**Task statement**. Count the lines of the data below that contain the string "width". Give only the number.

** Start of Data to process **

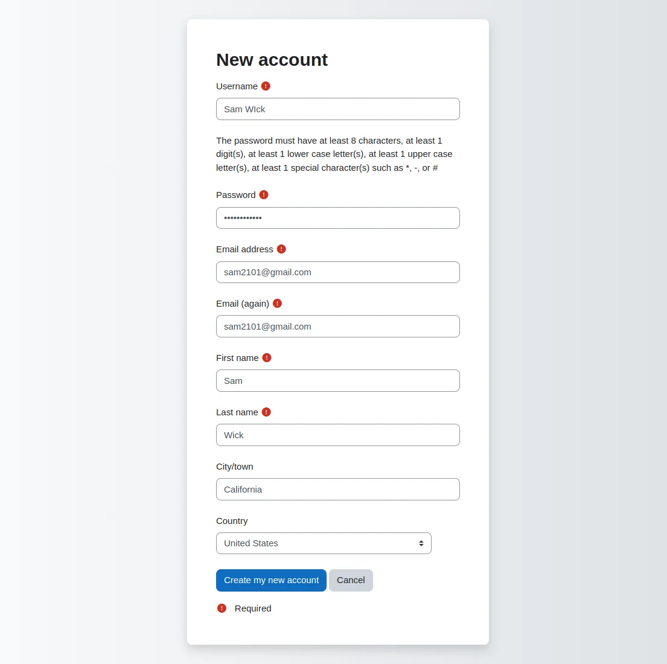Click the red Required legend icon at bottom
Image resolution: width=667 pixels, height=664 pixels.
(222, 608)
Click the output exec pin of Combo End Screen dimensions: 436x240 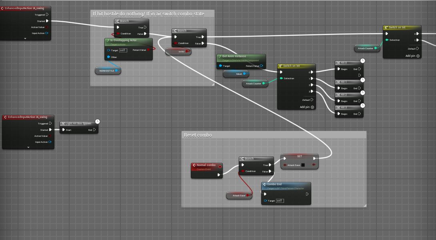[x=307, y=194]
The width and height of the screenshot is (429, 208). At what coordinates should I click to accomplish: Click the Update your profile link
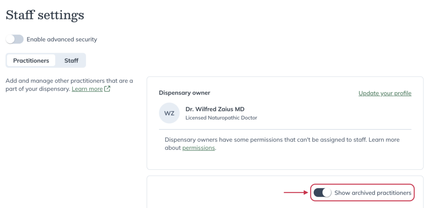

** End of Data to process **

**Solution to the exercise**. 2